マイクロソフトは、社会貢献などを目的とした長期的戦略の立案を手掛ける新組織「技術企画室」を設置した。米マイクロソフトの古川享副社長が、4月22日の記者説明会で明らかにした。日本法人の最高技術責任者を兼務する古川氏の下で、既に2月から新宿本社を拠点に活動を開始している。

 技術企画室は、WindowsやOfficeといった製品開発部門とは独立して、より長期的な技術課題の解決に取り組む。具体的には、情報アクセシビリティ、技術標準化、産学連携、セキュリティ、知的財産権などである。社内から各分野を担当する専門家5人を集め、日本での技術戦略を統括する古川氏のブレーンとして活動する。さらに、これらの専門家は政府や大学、報道機関に対して、各分野でスポークスマンの役割を果たす。
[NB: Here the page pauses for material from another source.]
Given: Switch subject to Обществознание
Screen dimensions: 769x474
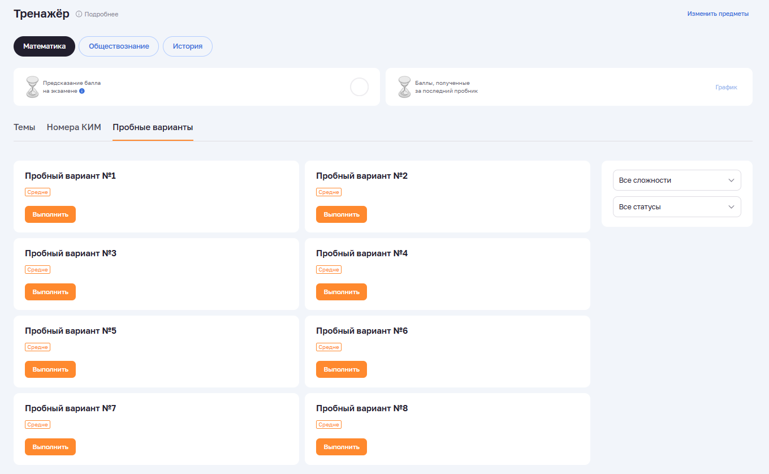Looking at the screenshot, I should coord(119,46).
 古川氏は、障害者や高齢者に情報アクセシビリティを提供することにより、同社が社会に貢献していく姿勢を強調。また、独占への批判が絶えないことについては、米サン・マイクロシステムズとの提携や様々な標準化活動を通じて、他社との協調を進めていることを説明した。

 同氏は、「マイクロソフトへの批判が絶えないのは『顔が見えず、何を考えているか分からない』のが一因」と自己分析。今後、社内の専門家が積極的に発言し、マイクロソフトの姿勢を示していくべきとの考えを示した。